* start *

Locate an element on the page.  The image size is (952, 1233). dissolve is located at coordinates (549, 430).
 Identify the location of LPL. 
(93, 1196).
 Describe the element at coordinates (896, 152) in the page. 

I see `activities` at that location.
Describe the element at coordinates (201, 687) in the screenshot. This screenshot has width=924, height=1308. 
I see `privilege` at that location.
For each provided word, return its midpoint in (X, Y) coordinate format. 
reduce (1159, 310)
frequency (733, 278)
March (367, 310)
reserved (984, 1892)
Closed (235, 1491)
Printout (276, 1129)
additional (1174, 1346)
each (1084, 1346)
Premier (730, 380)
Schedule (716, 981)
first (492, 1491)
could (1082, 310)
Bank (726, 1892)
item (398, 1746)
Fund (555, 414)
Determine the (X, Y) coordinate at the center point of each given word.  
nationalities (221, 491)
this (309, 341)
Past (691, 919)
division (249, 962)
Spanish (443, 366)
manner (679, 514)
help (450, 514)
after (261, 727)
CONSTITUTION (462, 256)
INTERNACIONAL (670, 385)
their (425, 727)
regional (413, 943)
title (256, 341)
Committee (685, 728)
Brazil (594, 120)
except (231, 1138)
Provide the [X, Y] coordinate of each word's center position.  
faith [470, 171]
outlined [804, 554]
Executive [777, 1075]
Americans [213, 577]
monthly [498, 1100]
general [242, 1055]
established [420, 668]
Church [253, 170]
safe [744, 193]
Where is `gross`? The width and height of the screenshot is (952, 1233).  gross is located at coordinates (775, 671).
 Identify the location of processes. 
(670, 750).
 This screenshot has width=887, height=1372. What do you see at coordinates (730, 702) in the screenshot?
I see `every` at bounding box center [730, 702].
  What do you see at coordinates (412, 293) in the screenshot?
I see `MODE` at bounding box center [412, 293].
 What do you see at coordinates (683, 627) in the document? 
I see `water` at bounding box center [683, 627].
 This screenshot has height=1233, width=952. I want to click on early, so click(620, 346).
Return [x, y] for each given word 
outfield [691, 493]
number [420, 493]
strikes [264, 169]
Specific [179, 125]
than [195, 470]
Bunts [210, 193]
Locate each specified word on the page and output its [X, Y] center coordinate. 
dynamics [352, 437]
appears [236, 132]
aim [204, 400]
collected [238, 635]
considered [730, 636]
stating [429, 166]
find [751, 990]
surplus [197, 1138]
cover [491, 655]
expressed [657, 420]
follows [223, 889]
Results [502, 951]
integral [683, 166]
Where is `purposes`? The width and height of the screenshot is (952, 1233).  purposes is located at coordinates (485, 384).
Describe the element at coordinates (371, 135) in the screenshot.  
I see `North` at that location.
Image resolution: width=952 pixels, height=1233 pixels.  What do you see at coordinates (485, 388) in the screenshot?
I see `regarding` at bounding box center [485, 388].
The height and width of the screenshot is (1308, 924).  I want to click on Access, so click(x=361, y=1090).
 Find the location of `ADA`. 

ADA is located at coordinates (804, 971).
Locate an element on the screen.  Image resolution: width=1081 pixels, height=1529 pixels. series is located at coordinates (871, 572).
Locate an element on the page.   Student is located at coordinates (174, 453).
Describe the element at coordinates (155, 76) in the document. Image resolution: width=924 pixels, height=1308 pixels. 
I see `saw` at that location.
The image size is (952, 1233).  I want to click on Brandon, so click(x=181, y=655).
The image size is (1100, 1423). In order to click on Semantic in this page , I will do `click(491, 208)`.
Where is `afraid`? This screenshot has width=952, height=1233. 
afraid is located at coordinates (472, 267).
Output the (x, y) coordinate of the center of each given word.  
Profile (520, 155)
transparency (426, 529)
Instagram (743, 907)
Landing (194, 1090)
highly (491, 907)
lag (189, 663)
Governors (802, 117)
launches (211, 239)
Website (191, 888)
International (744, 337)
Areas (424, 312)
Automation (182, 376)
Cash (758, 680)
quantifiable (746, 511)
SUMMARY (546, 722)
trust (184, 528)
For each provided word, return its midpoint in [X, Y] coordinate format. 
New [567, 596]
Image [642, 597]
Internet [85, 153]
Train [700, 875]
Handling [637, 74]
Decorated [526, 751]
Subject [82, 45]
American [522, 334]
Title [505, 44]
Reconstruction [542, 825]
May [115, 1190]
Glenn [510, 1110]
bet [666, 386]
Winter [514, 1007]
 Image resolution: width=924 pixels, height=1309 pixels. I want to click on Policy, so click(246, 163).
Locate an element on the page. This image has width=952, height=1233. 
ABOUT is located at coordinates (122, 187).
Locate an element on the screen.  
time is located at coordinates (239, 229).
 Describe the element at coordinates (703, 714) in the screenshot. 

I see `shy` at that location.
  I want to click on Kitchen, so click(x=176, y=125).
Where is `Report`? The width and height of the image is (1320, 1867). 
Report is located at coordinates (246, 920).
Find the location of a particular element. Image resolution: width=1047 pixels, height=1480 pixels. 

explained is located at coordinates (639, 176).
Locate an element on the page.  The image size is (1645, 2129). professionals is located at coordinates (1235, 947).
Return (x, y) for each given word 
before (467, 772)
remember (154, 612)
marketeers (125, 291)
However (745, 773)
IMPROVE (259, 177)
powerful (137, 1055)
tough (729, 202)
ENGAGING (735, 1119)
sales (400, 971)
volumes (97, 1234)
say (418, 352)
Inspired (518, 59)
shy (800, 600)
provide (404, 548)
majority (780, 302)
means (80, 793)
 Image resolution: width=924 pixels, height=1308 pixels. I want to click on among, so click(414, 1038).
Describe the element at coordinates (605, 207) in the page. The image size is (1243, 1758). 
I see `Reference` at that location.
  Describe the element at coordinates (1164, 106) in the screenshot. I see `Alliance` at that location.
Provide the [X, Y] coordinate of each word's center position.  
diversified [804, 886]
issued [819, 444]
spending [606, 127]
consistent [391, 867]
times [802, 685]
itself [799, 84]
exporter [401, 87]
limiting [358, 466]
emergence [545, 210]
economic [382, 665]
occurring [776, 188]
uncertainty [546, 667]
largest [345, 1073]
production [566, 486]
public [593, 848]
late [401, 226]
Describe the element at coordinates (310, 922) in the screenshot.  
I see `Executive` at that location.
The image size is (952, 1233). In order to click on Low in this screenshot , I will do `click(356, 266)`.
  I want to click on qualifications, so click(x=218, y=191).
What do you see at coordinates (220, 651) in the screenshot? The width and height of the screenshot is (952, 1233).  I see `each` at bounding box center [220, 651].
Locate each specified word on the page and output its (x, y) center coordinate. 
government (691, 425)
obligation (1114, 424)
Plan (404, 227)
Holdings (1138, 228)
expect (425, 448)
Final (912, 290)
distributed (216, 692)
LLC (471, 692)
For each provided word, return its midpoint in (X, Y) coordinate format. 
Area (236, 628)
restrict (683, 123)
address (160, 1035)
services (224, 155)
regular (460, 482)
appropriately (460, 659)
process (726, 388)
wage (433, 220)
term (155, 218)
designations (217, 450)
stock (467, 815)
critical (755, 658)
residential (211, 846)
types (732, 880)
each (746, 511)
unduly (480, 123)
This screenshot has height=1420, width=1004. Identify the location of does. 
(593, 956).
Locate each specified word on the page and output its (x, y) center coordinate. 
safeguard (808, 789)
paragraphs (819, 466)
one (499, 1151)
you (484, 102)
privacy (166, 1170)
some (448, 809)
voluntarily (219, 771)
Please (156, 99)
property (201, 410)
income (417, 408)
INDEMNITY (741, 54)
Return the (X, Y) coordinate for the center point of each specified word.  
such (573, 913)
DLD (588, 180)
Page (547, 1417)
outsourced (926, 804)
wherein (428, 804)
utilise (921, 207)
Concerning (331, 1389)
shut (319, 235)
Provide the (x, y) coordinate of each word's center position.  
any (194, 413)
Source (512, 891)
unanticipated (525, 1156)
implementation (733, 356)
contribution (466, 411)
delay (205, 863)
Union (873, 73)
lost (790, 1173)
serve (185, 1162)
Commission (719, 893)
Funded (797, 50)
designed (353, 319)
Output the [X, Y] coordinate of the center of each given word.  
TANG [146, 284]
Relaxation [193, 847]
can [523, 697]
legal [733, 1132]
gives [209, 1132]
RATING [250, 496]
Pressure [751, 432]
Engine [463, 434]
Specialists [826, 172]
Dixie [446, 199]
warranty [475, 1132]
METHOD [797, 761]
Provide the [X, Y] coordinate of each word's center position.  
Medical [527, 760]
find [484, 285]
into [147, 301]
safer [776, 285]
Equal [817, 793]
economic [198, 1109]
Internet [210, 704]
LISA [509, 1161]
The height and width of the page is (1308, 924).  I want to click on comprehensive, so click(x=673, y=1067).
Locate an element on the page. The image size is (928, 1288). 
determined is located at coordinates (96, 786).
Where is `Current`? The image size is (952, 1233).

* end *

- **Instructions to follow**: Could you copy out, word for word, the material from the line containing "shy (800, 600)" up to and including the line containing "exporter [401, 87]"?

- **Result of the exercise**:
shy (800, 600)
provide (404, 548)
majority (780, 302)
means (80, 793)
 Image resolution: width=924 pixels, height=1308 pixels. I want to click on among, so click(414, 1038).
Describe the element at coordinates (605, 207) in the page. The image size is (1243, 1758). 
I see `Reference` at that location.
  Describe the element at coordinates (1164, 106) in the screenshot. I see `Alliance` at that location.
Provide the [X, Y] coordinate of each word's center position.  
diversified [804, 886]
issued [819, 444]
spending [606, 127]
consistent [391, 867]
times [802, 685]
itself [799, 84]
exporter [401, 87]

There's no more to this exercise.